[Records from a data source]
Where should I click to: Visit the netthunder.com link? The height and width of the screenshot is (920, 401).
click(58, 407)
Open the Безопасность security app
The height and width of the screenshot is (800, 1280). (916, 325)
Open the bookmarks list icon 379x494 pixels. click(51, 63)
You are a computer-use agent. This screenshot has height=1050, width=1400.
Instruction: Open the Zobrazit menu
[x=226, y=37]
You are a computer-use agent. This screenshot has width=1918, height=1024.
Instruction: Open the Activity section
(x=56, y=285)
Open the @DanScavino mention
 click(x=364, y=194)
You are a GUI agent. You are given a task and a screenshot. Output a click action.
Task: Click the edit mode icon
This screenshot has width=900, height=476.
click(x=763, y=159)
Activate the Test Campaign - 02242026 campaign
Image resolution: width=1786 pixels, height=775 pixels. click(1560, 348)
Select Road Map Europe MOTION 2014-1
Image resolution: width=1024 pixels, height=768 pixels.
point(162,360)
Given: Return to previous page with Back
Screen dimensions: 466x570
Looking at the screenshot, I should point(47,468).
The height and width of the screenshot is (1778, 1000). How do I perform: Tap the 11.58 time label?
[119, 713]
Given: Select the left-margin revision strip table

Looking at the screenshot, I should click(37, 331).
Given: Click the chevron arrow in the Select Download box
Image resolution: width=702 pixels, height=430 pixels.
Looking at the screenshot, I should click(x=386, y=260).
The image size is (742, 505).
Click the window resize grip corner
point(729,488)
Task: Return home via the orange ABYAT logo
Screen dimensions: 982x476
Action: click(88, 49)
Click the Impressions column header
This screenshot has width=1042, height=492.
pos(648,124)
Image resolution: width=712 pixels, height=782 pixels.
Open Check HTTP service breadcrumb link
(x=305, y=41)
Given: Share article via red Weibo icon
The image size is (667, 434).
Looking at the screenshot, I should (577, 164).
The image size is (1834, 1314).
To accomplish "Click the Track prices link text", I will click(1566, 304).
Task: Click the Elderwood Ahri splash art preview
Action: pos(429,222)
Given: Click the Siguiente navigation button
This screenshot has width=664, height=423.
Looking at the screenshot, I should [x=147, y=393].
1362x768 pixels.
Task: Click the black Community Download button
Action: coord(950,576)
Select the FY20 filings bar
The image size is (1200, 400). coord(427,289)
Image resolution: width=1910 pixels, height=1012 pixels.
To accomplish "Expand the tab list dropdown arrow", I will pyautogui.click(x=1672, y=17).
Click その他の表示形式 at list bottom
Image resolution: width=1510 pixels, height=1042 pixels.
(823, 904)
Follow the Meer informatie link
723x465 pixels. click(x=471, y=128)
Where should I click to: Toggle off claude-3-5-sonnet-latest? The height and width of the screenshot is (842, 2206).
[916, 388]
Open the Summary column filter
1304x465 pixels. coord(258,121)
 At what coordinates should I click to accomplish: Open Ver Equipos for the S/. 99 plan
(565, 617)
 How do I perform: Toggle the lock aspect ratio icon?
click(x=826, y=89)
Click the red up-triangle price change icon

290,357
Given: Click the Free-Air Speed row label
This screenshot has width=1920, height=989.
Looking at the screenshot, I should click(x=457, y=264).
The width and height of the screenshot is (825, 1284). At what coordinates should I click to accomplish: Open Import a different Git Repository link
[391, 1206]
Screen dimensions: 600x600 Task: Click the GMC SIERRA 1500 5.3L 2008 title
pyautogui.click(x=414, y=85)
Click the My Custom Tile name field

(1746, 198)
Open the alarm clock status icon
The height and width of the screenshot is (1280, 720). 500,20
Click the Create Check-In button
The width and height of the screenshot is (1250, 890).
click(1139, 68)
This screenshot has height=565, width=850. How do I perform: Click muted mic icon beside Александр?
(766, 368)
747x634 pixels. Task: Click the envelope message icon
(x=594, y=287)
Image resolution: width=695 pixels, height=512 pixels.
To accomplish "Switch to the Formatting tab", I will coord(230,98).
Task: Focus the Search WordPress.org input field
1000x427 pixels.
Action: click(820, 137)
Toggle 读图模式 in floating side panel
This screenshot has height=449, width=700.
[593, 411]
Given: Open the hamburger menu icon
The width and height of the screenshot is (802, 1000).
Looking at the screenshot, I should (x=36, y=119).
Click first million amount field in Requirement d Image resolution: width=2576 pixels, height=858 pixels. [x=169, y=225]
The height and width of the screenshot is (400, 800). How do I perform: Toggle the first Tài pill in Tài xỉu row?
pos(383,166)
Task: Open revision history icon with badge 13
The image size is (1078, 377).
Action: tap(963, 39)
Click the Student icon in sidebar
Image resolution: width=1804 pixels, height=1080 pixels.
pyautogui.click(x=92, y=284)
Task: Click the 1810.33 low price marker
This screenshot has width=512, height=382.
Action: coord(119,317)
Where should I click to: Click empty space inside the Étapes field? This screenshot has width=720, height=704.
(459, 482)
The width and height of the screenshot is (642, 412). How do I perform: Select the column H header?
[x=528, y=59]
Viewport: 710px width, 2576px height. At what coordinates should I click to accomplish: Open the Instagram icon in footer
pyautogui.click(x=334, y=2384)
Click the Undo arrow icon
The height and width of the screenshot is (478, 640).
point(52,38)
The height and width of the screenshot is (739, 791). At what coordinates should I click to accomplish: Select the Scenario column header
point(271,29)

What is needed:
Your reply is to repeat, unchanged, the lines above running from the one with "Screen dimensions: 466x570" up to and including the one with "Given: Click the chevron".

Response:
Screen dimensions: 466x570
Looking at the screenshot, I should point(47,468).
The height and width of the screenshot is (1778, 1000). How do I perform: Tap the 11.58 time label?
[119, 713]
Given: Select the left-margin revision strip table

Looking at the screenshot, I should click(37, 331).
Given: Click the chevron arrow in the Select Download box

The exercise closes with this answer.